I'm 27 with a g/f and we have been through it before and it does suck but it's just sex. Also i have been on various meds for the past 3 years trying to find one that works and literally none have made me put on weight. (or worked :bah )
Imipramine made me want to eat all the time so it was hard not to gain on that i must admit. Did paxil do that to you or just slow your metabolism ? Increased muscle mass by doing weights would help with the metabolism issue. I think that's why i have never gained.


----------



## foxy (Jul 3, 2010)

blakeyz said:


> I'm 27 with a g/f and we have been through it before and it does suck but it's just sex. Also i have been on various meds for the past 3 years trying to find one that works and literally none have made me put on weight. (or worked :bah )
> Imipramine made me want to eat all the time so it was hard not to gain on that i must admit. Did paxil do that to you or just slow your metabolism ? Increased muscle mass by doing weights would help with the metabolism issue. I think that's why i have never gained.

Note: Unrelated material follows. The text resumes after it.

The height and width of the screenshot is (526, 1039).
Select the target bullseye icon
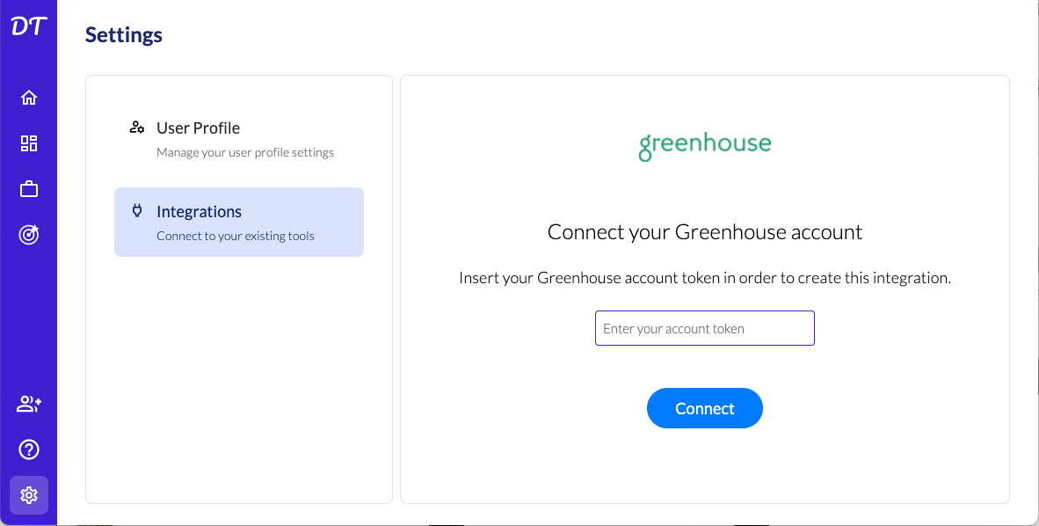(29, 235)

 No i dont take paxil , The weight issue is well documented in many forum,s, look on your med packet side effects an number 1 is weight gain. You are lucky an that is great. But i dont get the its only SEX , to get a sex life take the least amout you can of your meds without crashing. I think its not my wifes fault im ill, why should she suffer without a sexlife , plus i need it, even if you have to finish with a HAM SHANK .:yes


----------